With all the kerfuffle over Maggie Mandy's postal strike and the BNP rumble in Auntie's jungle, cynics would say it's a good day to bury bad news. Sure as eggs is eggs, a few choice gems crawled out of the woodwork. And what a rotten lot they are.

Man-made climate change con - Advertising watchdogs are investigating a scary £6m government 'climate change' ad over claims it's 'misleading and too "scary" for children'.

Billed as a "bedtime story", the Advertising Standards Authority has received 357 complaints about the ad made for the ridiculously misnamed 'department of energy and climate change'.

And that comes the day after government climate change figures were branded 'misleading' by the government's own UK Statistics Authority.

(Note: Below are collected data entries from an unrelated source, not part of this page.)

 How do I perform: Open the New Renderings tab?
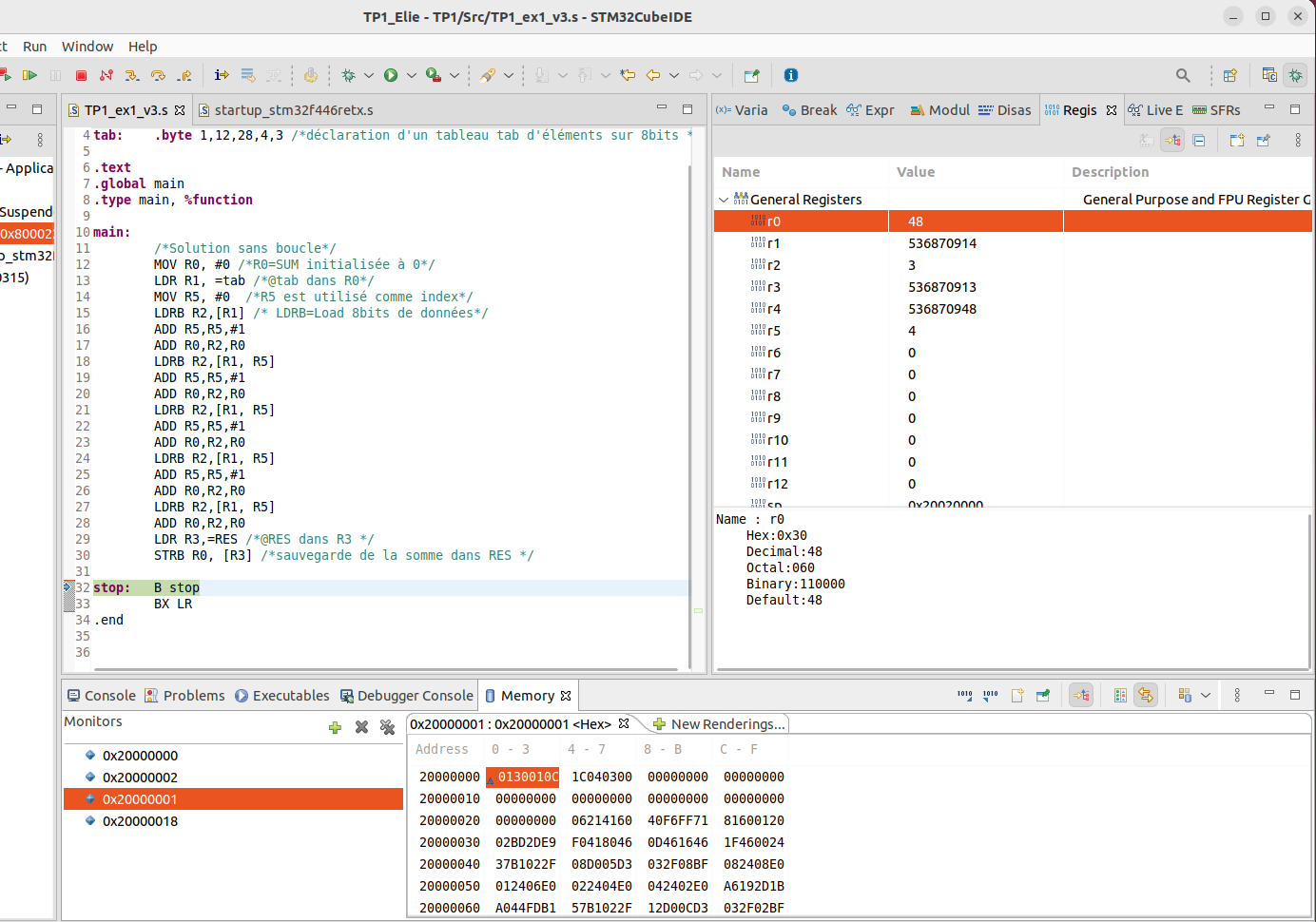click(719, 724)
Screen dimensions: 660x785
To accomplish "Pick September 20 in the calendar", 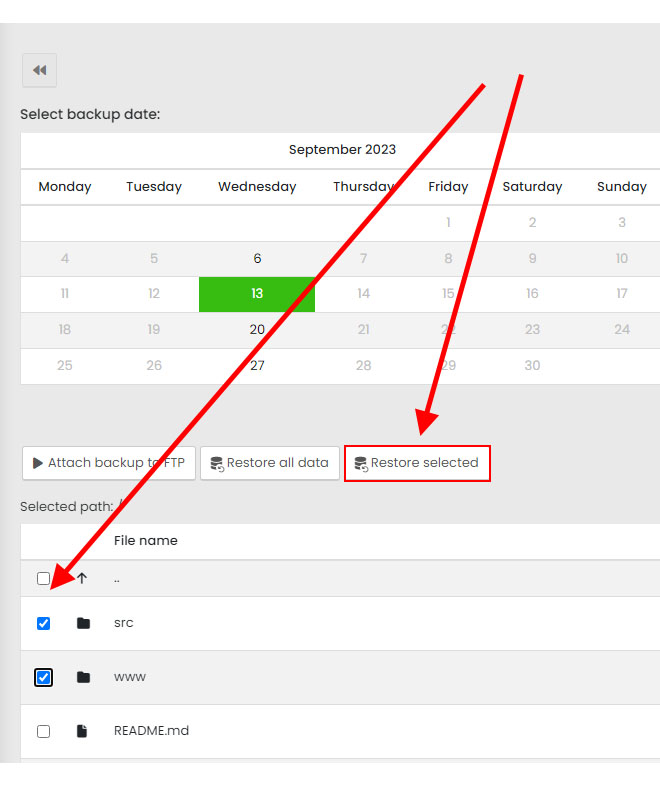I will point(257,329).
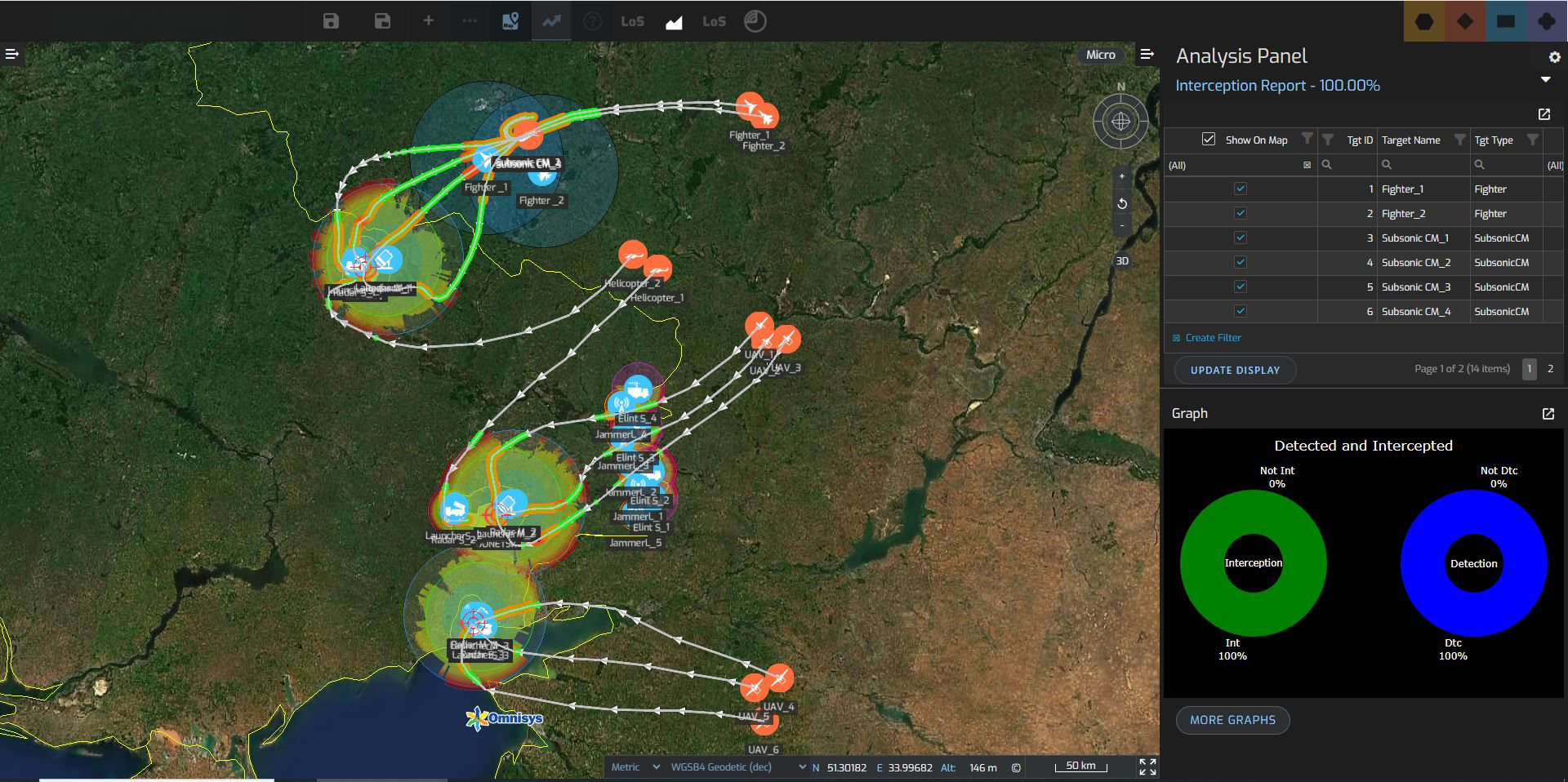The width and height of the screenshot is (1568, 782).
Task: Pop out the Graph section
Action: (x=1548, y=414)
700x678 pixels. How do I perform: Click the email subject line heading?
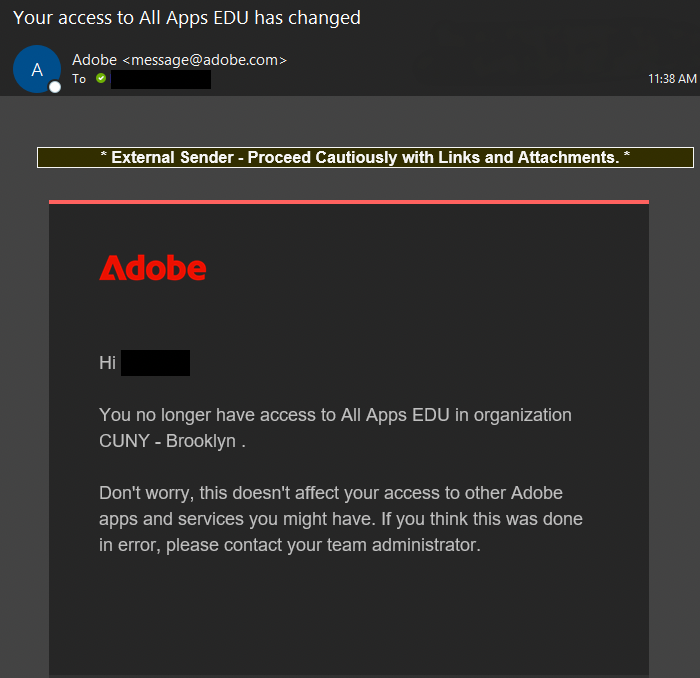(187, 17)
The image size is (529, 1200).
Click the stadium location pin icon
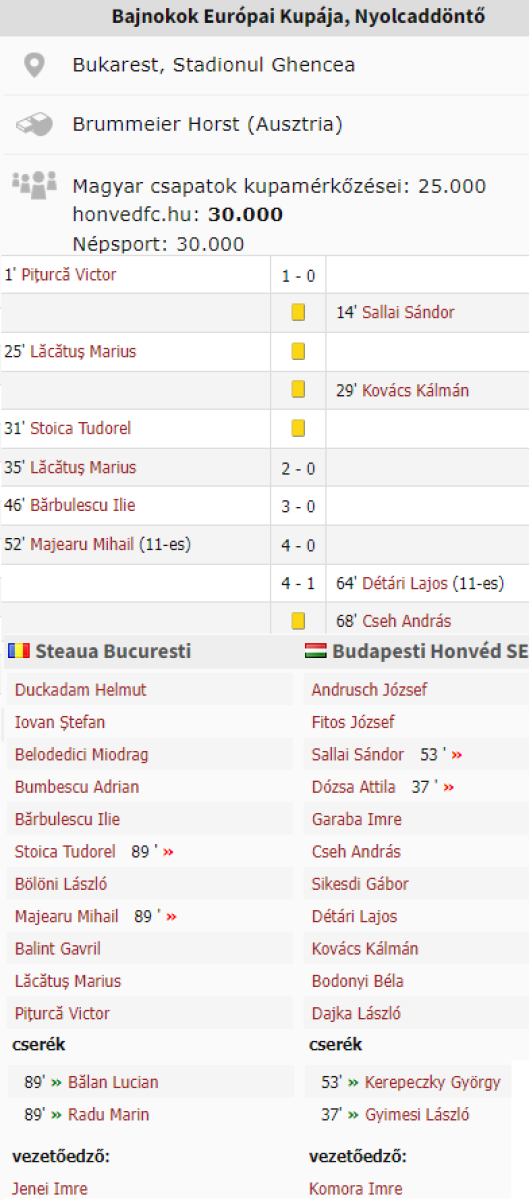(35, 66)
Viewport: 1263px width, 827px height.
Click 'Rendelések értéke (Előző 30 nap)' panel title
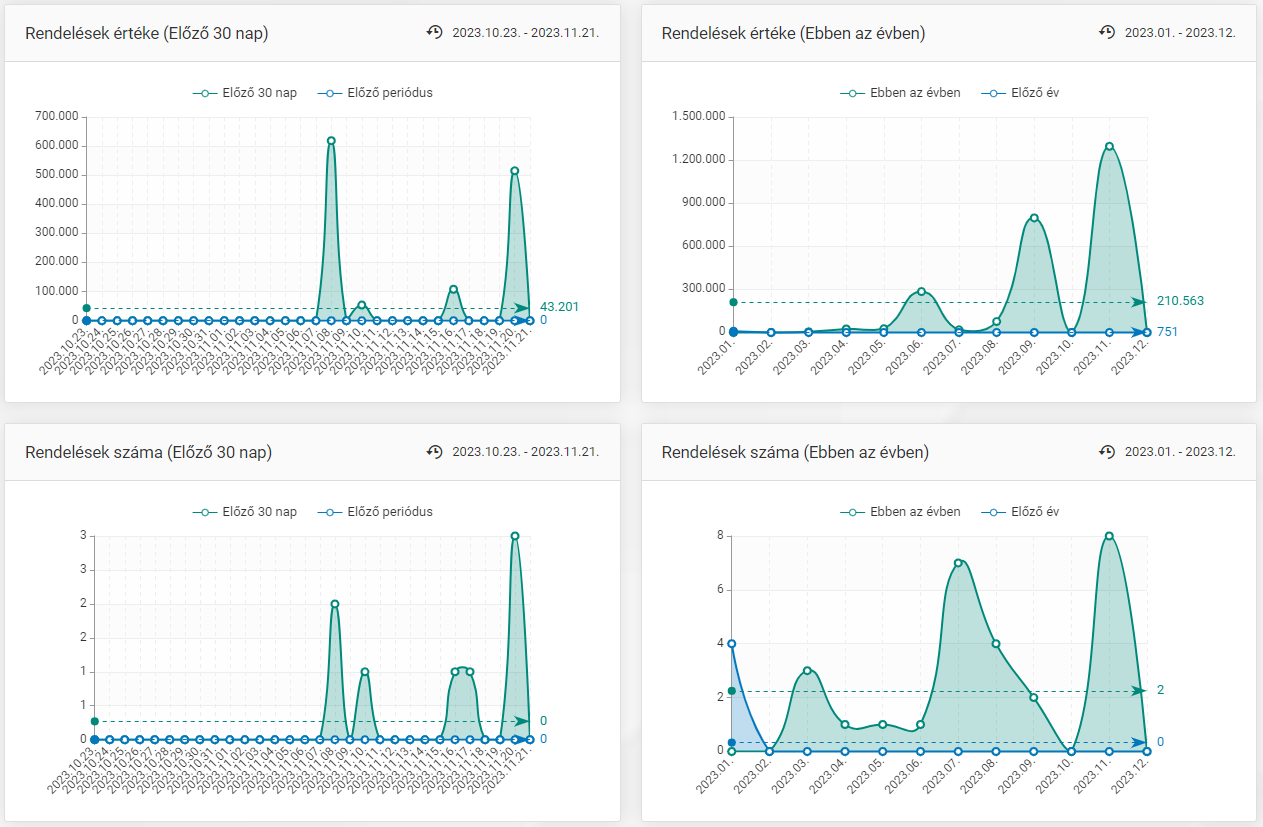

Fiddling crime stats - The old ones are still the best. Violent crimes have been 'wrongly classed' as 'not really a crime at all', according to policing watchdogs who say some police forces are not recording all acts of violence as, er, crimes.

The chief inspector of constabulary found officers classed some reports of violence and assault as "no crime" - just to make every one feel that little bit more safe in their beds.

Green shoots sham - The Land Registry is set to axe 1,500 jobs as part of a cost-cutting plan helping to save £92m a year. Retail sales are stuck in a rut, confounding spinners and doggedly refusing to budge, with consumers remaining a tad cautious about spending.

Brown's War - After troops got a beating in Basra, the Royal Navy is sneaking back into Iraq with around 200 Royal Navy personnel to train local forces, according to the armed forces minister. Kind-hearted Baghdad politicians have agreed to let them back in - but this time without iPods.

Tomorrow's Daily Noos? - Deluded Brown is hoping the recession depression is officially over for him and everything's hunky-dory in La-La-Land.

Time for one of his scary grins. But if ONS figures show the recession isn't really over yet, someone should report him to the advertising standards authority.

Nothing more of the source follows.